↓↓↓

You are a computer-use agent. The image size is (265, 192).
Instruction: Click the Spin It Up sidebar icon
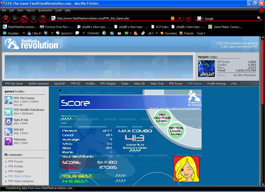(9, 122)
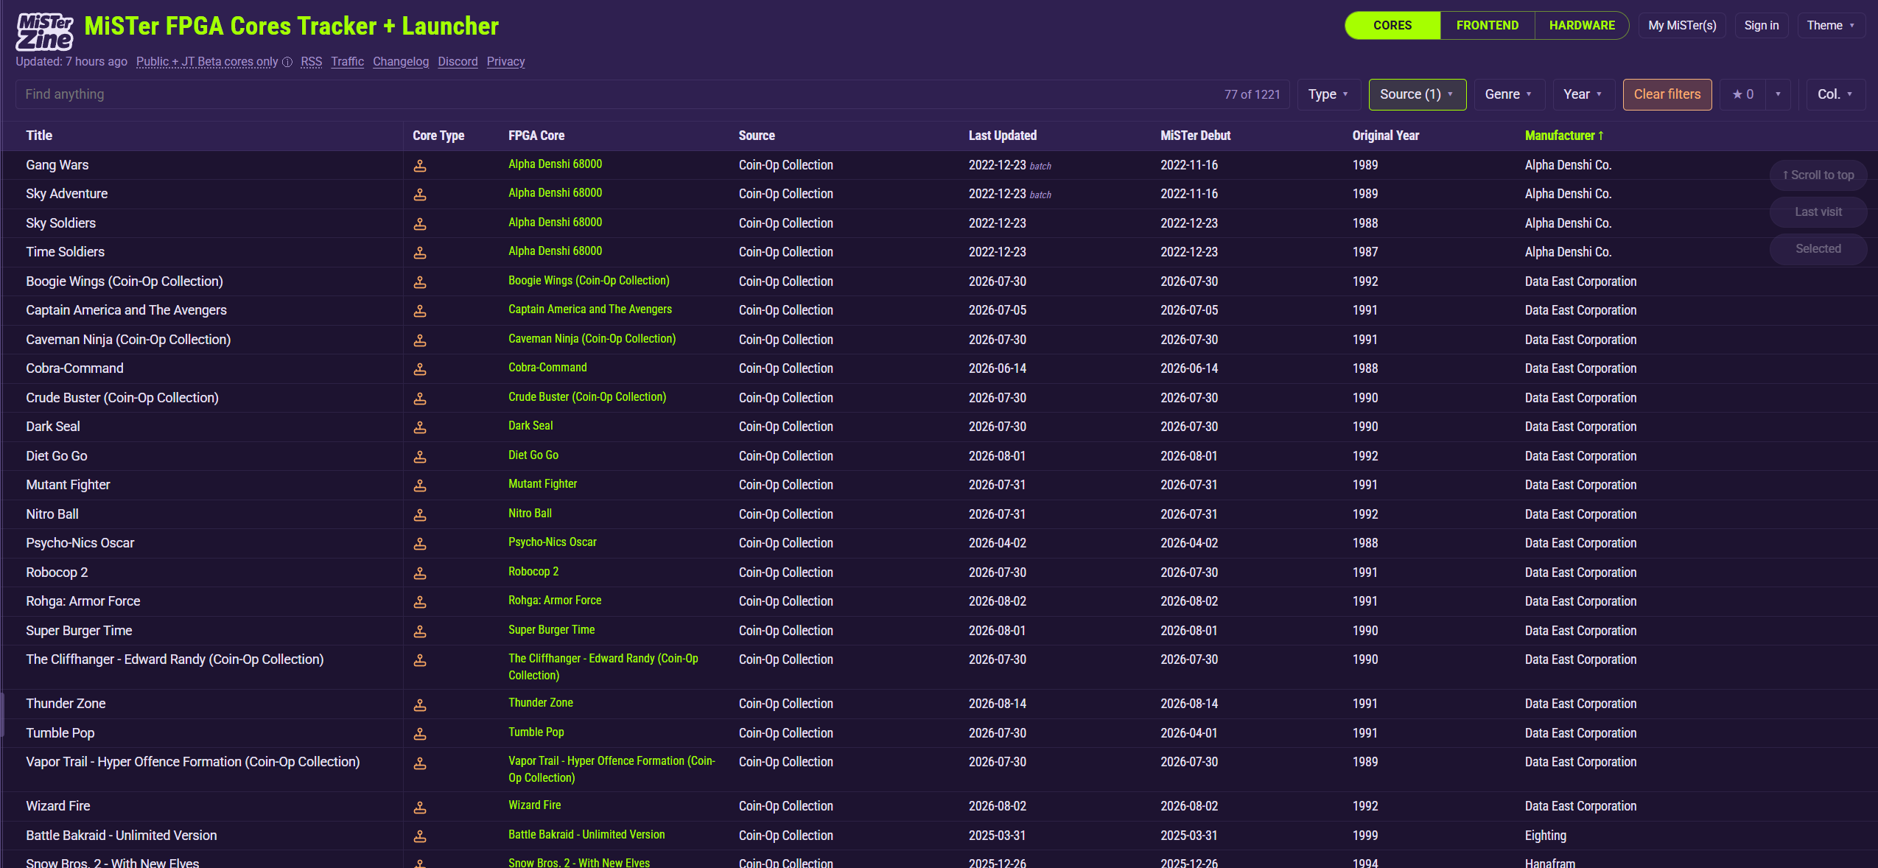Viewport: 1878px width, 868px height.
Task: Click the info icon beside Public + JT Beta cores
Action: pos(287,62)
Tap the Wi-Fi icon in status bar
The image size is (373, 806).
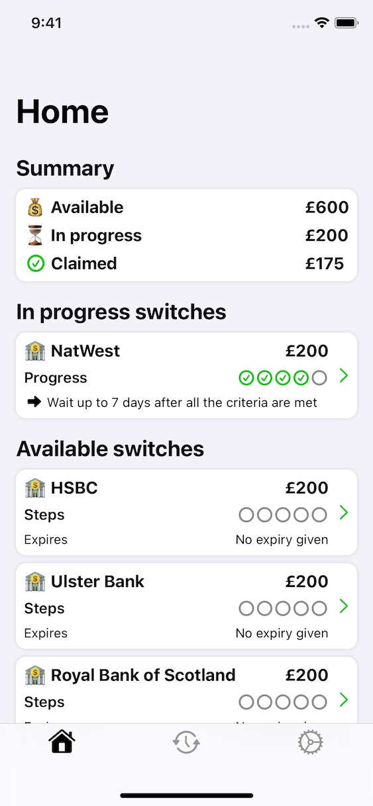click(x=322, y=23)
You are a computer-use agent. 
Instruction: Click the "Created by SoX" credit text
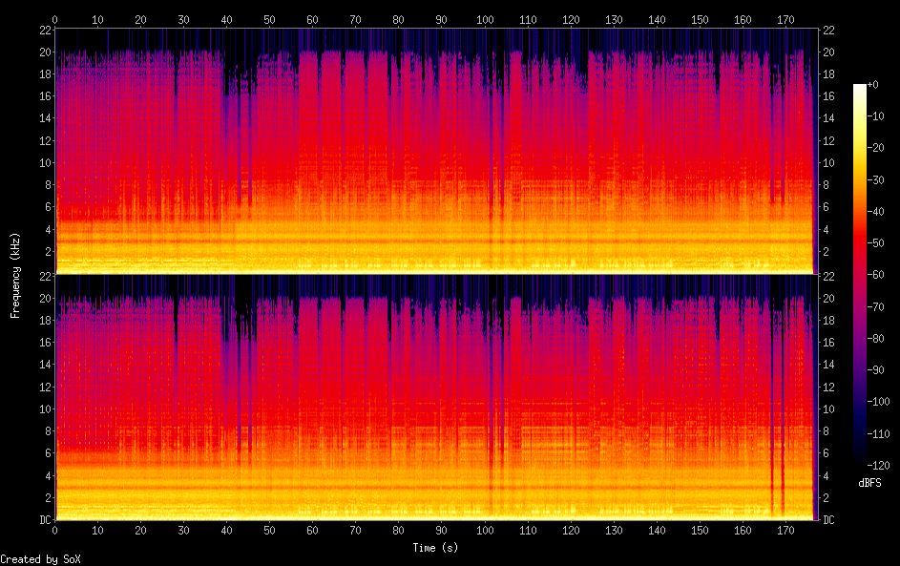[x=40, y=559]
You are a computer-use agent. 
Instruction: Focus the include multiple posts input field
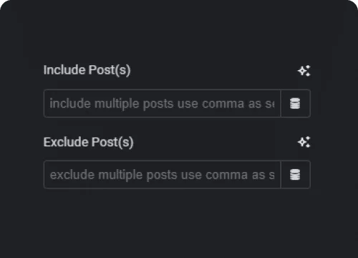(x=162, y=103)
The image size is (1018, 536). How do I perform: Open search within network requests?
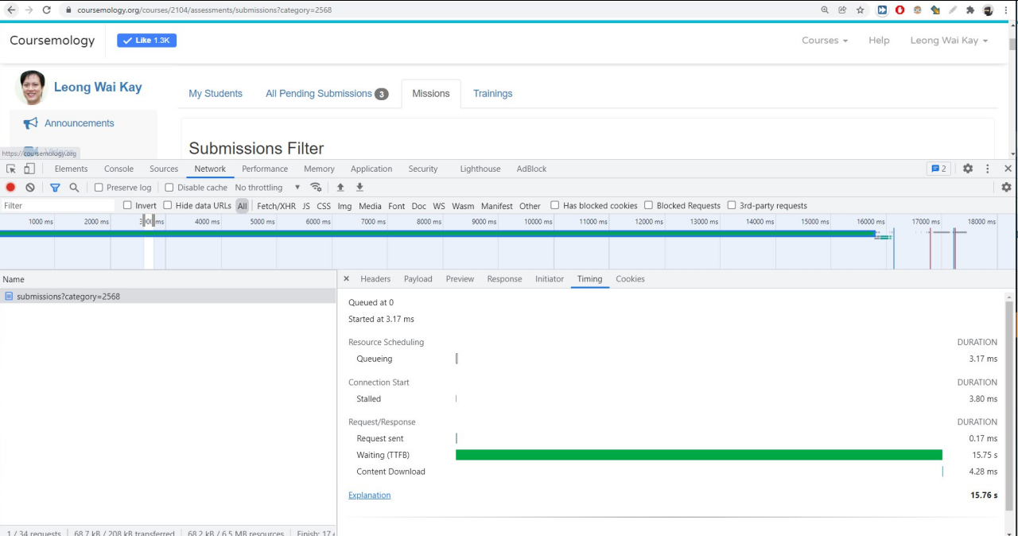coord(75,187)
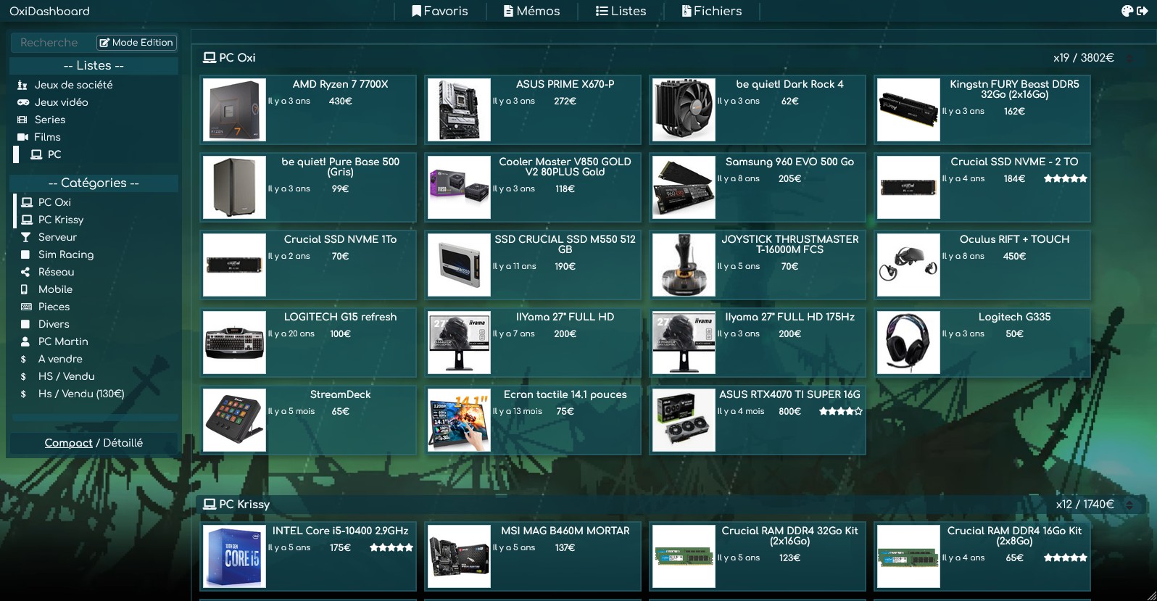Expand the Sim Racing category

tap(65, 254)
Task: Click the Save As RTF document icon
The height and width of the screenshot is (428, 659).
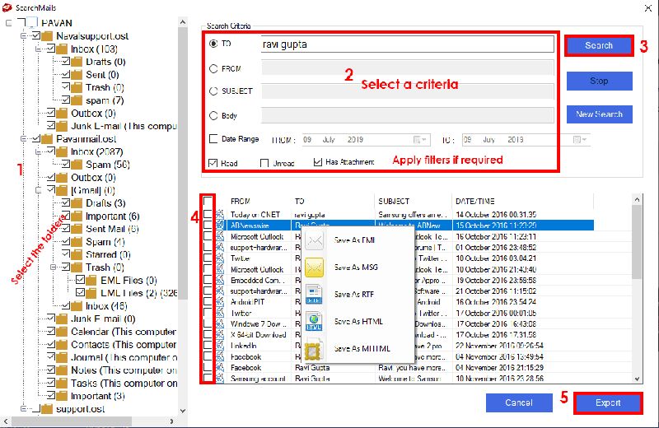Action: [x=315, y=295]
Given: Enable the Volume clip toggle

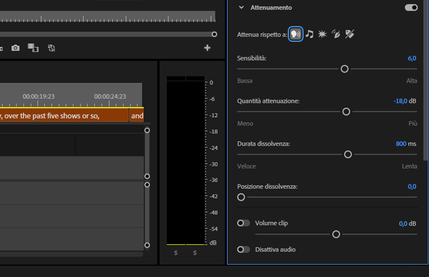Looking at the screenshot, I should (x=243, y=223).
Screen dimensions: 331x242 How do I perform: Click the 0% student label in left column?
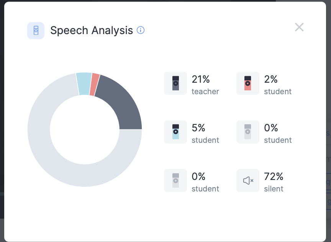coord(205,182)
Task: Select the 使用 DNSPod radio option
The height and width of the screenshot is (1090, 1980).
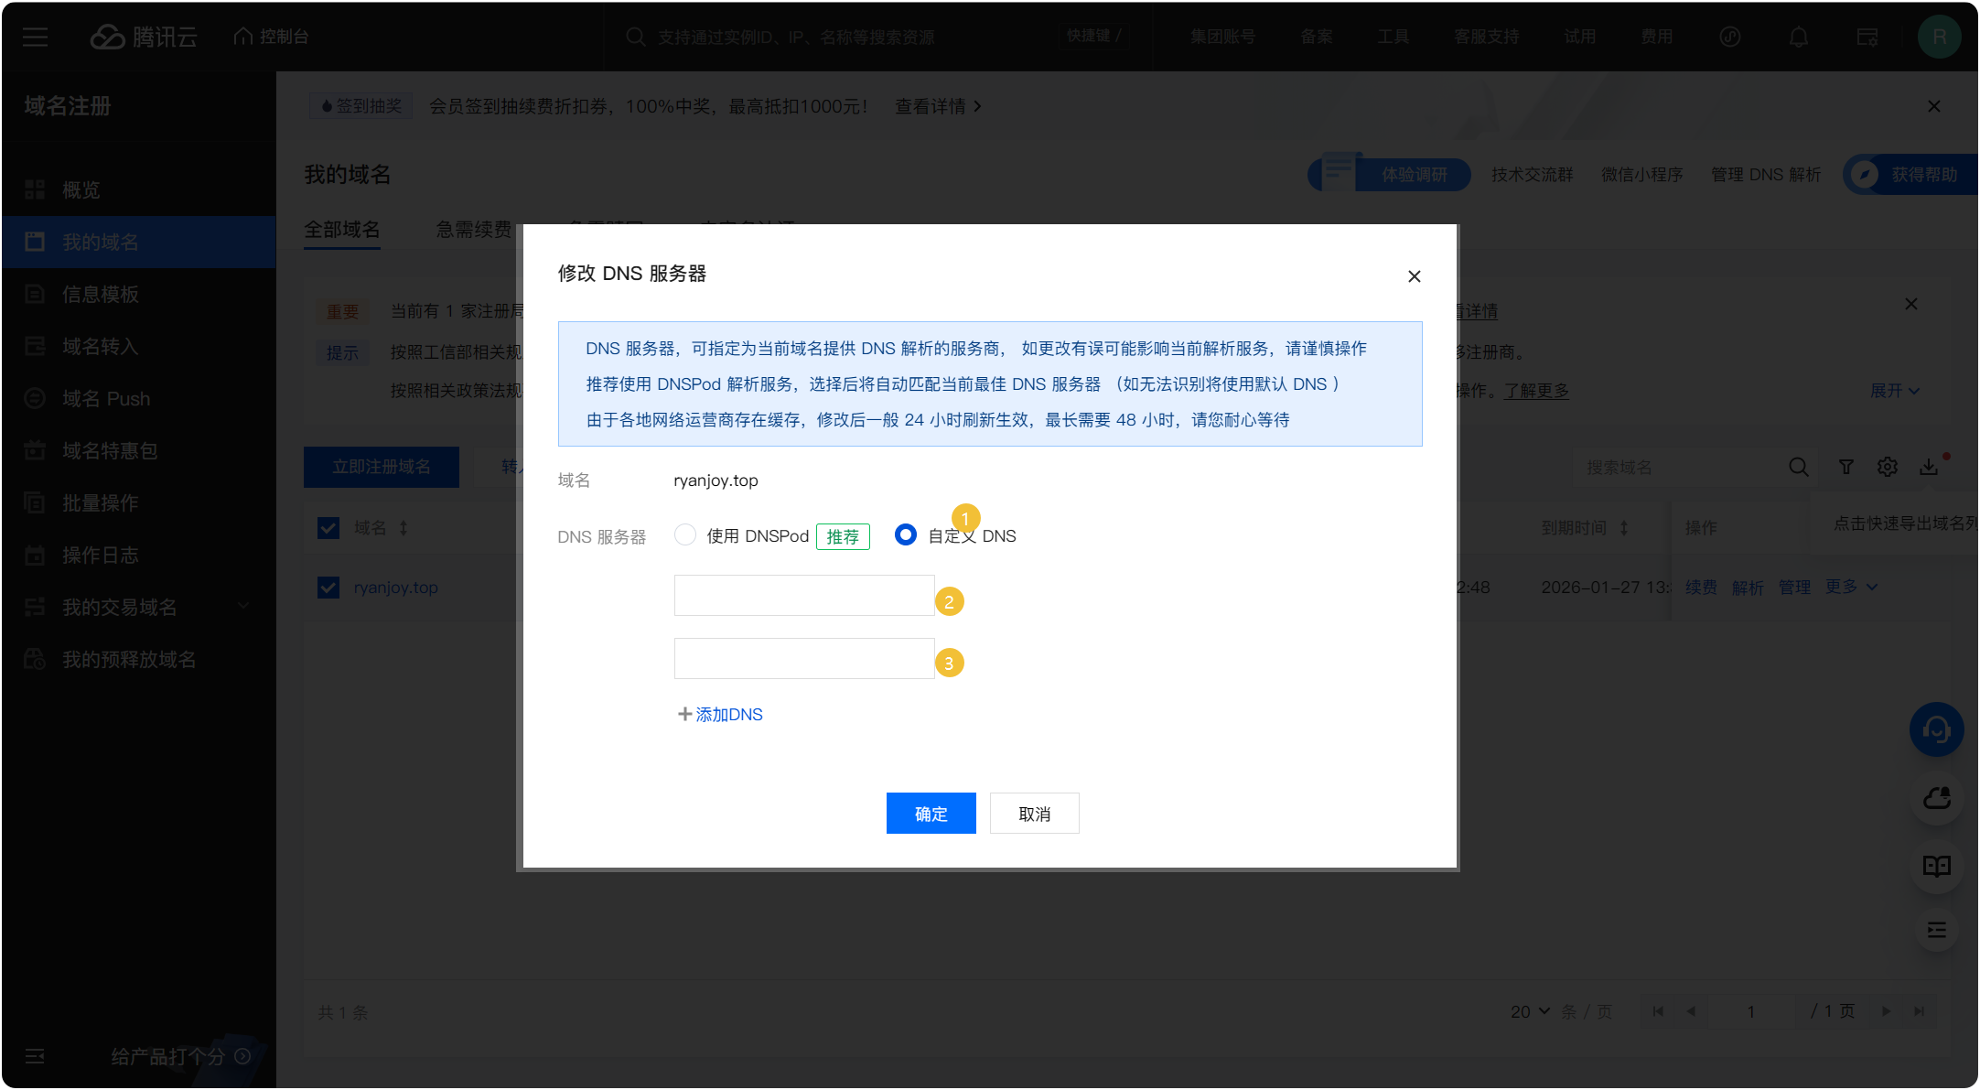Action: 685,534
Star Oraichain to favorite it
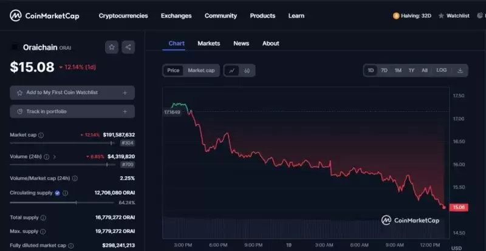Image resolution: width=486 pixels, height=251 pixels. (112, 47)
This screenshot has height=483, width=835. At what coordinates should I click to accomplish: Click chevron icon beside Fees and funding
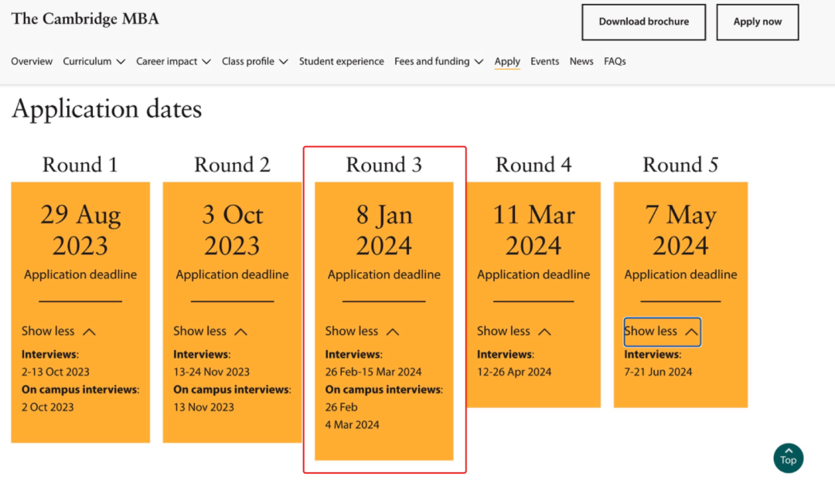pos(479,62)
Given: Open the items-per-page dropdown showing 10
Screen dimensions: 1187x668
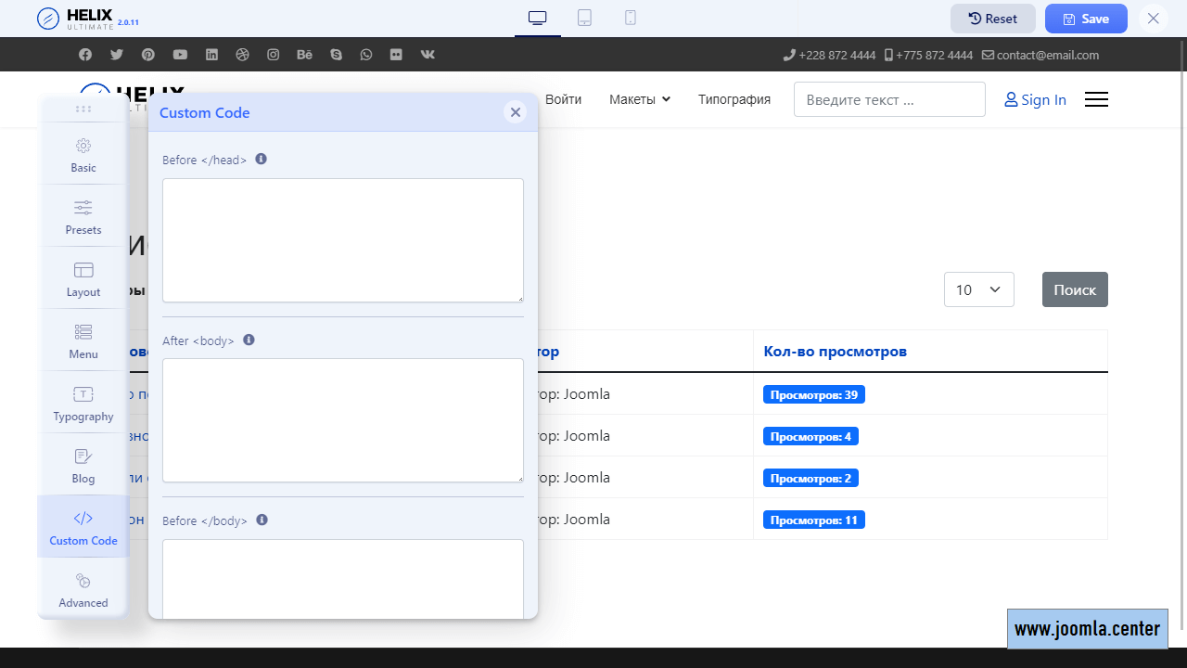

↑↑↑

TO DO
Copy out the entries exactly, from the start through the line that contains "pos(479,62)", inclusive, and leave the pictures out of your answer.

RESULT OF THIS TASK
You are a computer-use agent. The image size is (265, 192).
Instruction: Click the Spin It Up sidebar icon
(9, 122)
Viewport: 1878px width, 868px height.
Task: Click the info icon beside Public + JT Beta cores
Action: pos(287,62)
Tap the Wi-Fi icon in status bar
The image size is (373, 806).
click(x=322, y=23)
You are a computer-use agent. 
Instruction: Click the "Created by SoX" credit text
[x=40, y=559]
You are a computer-use agent. 
Instruction: Focus the include multiple posts input field
(x=162, y=103)
The image size is (1018, 536). How do I perform: Open search within network requests?
coord(75,187)
Expand the Sim Racing category

tap(65, 254)
Task: Click the Save As RTF document icon
The height and width of the screenshot is (428, 659).
Action: [x=315, y=295]
Given: Enable the Volume clip toggle

Looking at the screenshot, I should (x=243, y=223).
Screen dimensions: 331x242 How do I perform: Click the 0% student label in left column?
coord(205,182)
Task: Select the 使用 DNSPod radio option
The height and width of the screenshot is (1090, 1980).
Action: 685,534
Star Oraichain to favorite it
Image resolution: width=486 pixels, height=251 pixels. (112, 47)
This screenshot has height=483, width=835. At what coordinates should I click to accomplish: Click chevron icon beside Fees and funding
pos(479,62)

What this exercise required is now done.